Figure 8 shows the results of streamers without a switcher. 40% of those receive less than 50 viewers, with only 15.1% getting 100-300.
4. Pre-Broadcast Announcements
Unlike traditional TV broadcasts, live streams enjoy the luxury of not having to follow scheduled time slots. But even then, viewers need to know when to tune in to your broadcast.
Figure 9 shows the rates of streamers who announce their broadcasts via social media reminders. 32.9% get over 300 views per stream, with 24% getting 100-300.
Compare that with Figure 10, which are streamers who don’t make any announcements. 48.3% get less than 50 viewers, with 18.3% getting 100-300. Social media announcements are a great resource to alerting fans beforehand so they can work their own schedules around your stream. Also don’t rule out email blasts and regularly-scheduled programs. If a show is consistent (big Twitch streamers are notorious for this), people will tune in accordingly.
5. No More Dropped Streams
As live streamers, our content depends entirely on how strong our Internet connections are. But we’ve all had our fair share of dropped connections while we’re completely powerless to do anything about it. Clients and viewers don’t want to hear excuses, so even though you can’t control the reliability of the Internet, you can control the technology that you own.
Figure 11 shows the number of respondents who’ve experienced a dropped stream before. A resounding 83.1% of streamers have experienced the same issue. Clearly, it’s much more common than we think. So how do we prevent dropped streams from ever happening again?

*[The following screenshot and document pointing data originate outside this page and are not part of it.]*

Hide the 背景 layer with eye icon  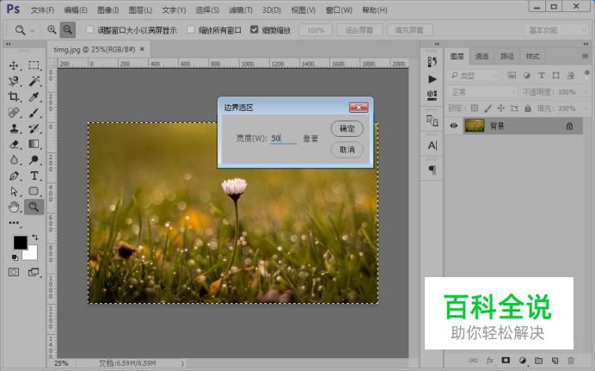[454, 126]
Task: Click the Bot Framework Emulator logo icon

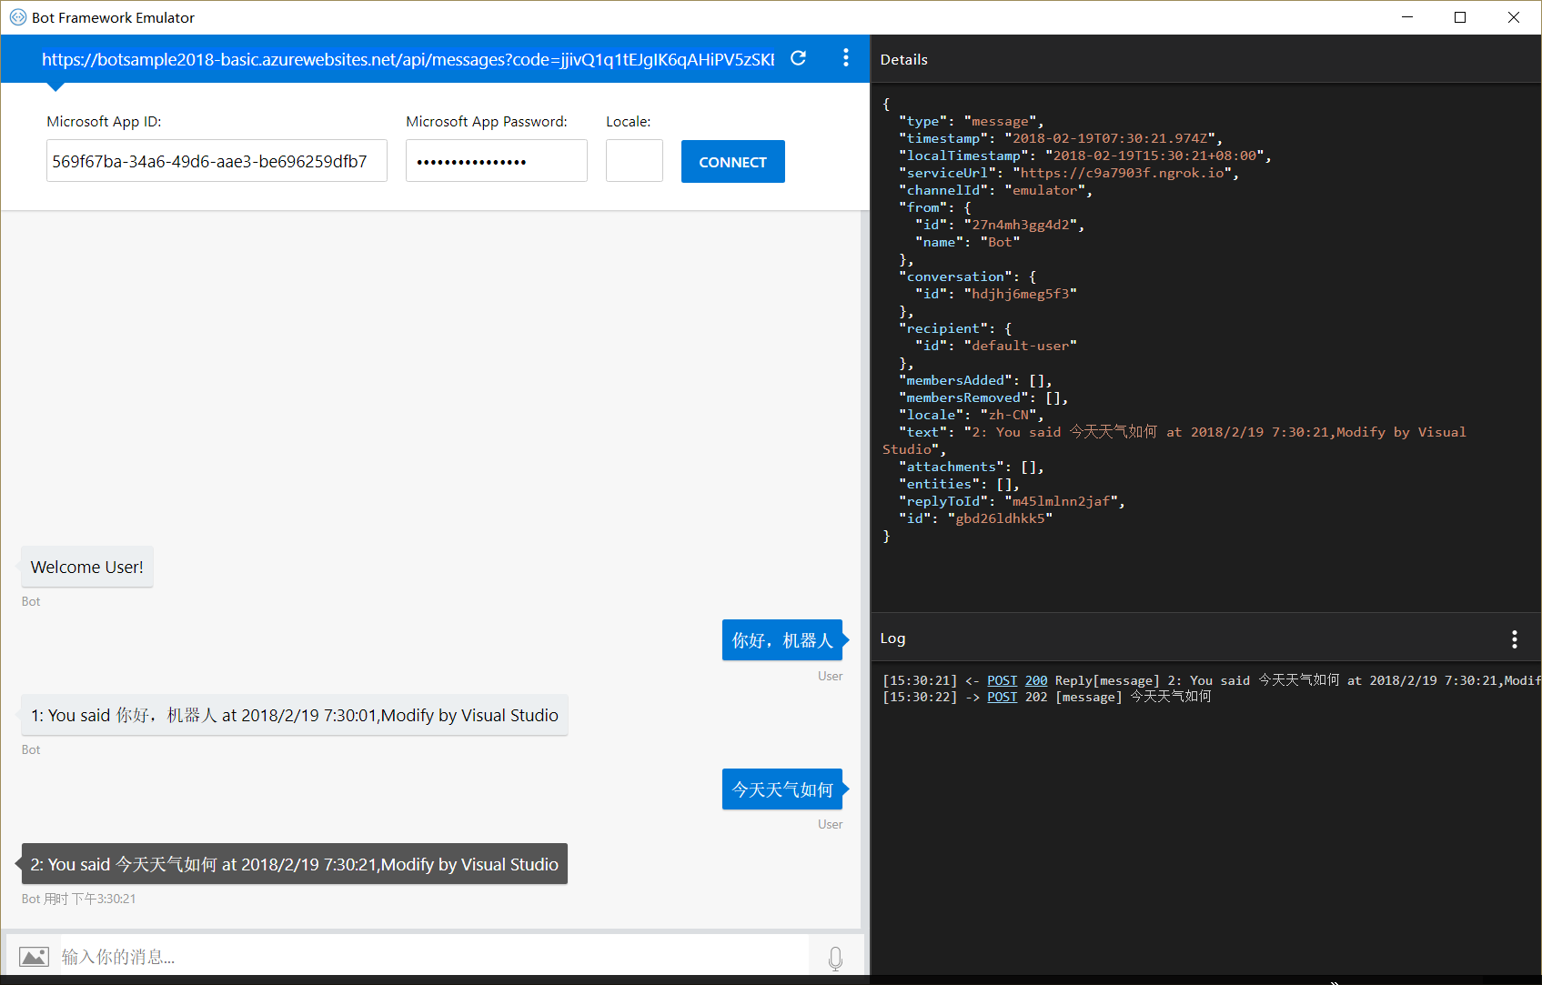Action: click(17, 16)
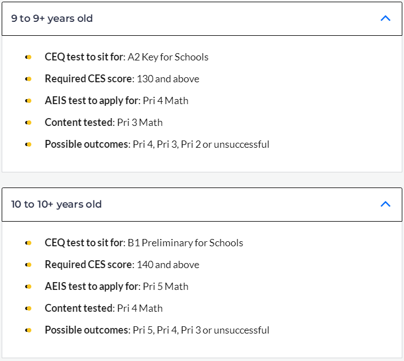Click yellow bullet beside 130 and above score

coord(29,79)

The best way is to incorporate technology like 4G LTE network bonding, which is actually the feature most important to streamers interested in the VidiU Go (31.5%). Network bonding combines multiple internet sources into a single, robust connection so your stream has multiple backups to stay up. If one of your internet sources go down, it’ll have several other sources to fill in. This ensures that your live stream is able to stay up flawlessly throughout the entire shoot, whether you’re streaming in the field or in the studio.